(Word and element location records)
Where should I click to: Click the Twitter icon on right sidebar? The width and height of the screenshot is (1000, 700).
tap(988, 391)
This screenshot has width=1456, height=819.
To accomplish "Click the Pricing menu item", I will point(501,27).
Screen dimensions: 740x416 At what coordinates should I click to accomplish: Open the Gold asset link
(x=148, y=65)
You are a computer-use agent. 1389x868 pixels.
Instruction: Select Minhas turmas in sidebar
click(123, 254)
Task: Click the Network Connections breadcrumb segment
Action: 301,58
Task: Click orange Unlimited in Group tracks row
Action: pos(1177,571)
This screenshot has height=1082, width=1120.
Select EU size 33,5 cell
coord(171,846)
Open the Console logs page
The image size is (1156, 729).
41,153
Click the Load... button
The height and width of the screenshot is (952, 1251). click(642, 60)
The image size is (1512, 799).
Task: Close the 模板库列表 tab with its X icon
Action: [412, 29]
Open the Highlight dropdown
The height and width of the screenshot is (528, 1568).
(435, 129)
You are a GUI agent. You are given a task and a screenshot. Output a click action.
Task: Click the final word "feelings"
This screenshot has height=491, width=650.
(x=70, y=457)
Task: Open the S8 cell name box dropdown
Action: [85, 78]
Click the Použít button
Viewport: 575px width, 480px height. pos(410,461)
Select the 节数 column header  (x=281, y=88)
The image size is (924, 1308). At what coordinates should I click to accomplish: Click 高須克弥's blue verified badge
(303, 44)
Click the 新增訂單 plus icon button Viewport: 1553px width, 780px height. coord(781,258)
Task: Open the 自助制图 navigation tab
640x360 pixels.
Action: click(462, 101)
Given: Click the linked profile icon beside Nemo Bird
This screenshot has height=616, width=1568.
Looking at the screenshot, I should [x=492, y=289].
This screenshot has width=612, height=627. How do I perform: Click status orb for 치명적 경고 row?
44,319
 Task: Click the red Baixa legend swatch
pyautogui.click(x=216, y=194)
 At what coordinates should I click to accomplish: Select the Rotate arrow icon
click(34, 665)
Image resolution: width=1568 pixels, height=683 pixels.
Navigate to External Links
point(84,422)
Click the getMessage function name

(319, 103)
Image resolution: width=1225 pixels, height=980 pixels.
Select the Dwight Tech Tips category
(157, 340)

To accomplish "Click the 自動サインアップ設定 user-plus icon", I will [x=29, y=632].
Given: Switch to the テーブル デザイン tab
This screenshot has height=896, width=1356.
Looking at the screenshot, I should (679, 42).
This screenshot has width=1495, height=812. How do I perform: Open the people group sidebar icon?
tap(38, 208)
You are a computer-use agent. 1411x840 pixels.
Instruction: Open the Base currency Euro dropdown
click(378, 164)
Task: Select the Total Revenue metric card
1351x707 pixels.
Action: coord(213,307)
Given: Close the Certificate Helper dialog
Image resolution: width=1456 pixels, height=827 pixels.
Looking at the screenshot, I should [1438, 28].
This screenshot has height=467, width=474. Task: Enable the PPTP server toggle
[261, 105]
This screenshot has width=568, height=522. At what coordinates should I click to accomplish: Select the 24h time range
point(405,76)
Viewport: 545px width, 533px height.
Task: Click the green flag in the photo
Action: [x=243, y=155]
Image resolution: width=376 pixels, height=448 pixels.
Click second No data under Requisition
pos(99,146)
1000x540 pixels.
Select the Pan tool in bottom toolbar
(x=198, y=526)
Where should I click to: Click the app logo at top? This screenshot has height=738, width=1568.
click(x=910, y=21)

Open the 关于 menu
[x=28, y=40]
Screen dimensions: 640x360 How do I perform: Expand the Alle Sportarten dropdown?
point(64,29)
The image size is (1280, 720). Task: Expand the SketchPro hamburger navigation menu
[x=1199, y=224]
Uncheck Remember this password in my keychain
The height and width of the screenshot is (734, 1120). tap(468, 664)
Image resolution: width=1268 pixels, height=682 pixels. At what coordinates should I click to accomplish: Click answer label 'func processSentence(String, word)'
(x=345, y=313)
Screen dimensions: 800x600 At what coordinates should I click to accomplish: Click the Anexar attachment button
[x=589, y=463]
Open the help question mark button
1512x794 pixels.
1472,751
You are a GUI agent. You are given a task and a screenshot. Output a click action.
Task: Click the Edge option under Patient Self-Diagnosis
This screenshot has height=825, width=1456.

SET TASK
Please set down the lines of the material above unchanged, from the line with "Task: Click the red Baixa legend swatch" up to and including the line with "[x=1199, y=224]".

SOLUTION FOR THIS PROBLEM
 Task: Click the red Baixa legend swatch
pyautogui.click(x=216, y=194)
 At what coordinates should I click to accomplish: Select the Rotate arrow icon
click(34, 665)
Image resolution: width=1568 pixels, height=683 pixels.
Navigate to External Links
point(84,422)
Click the getMessage function name

(319, 103)
Image resolution: width=1225 pixels, height=980 pixels.
Select the Dwight Tech Tips category
(157, 340)

To accomplish "Click the 自動サインアップ設定 user-plus icon", I will [x=29, y=632].
Given: Switch to the テーブル デザイン tab
This screenshot has height=896, width=1356.
Looking at the screenshot, I should (679, 42).
This screenshot has width=1495, height=812. How do I perform: Open the people group sidebar icon?
tap(38, 208)
You are a computer-use agent. 1411x840 pixels.
Instruction: Open the Base currency Euro dropdown
click(378, 164)
Task: Select the Total Revenue metric card
1351x707 pixels.
Action: coord(213,307)
Given: Close the Certificate Helper dialog
Image resolution: width=1456 pixels, height=827 pixels.
Looking at the screenshot, I should [1438, 28].
This screenshot has height=467, width=474. Task: Enable the PPTP server toggle
[261, 105]
This screenshot has width=568, height=522. At what coordinates should I click to accomplish: Select the 24h time range
point(405,76)
Viewport: 545px width, 533px height.
Task: Click the green flag in the photo
Action: [x=243, y=155]
Image resolution: width=376 pixels, height=448 pixels.
Click second No data under Requisition
pos(99,146)
1000x540 pixels.
Select the Pan tool in bottom toolbar
(x=198, y=526)
Where should I click to: Click the app logo at top? This screenshot has height=738, width=1568.
click(x=910, y=21)

Open the 关于 menu
[x=28, y=40]
Screen dimensions: 640x360 How do I perform: Expand the Alle Sportarten dropdown?
point(64,29)
The image size is (1280, 720). Task: Expand the SketchPro hamburger navigation menu
[x=1199, y=224]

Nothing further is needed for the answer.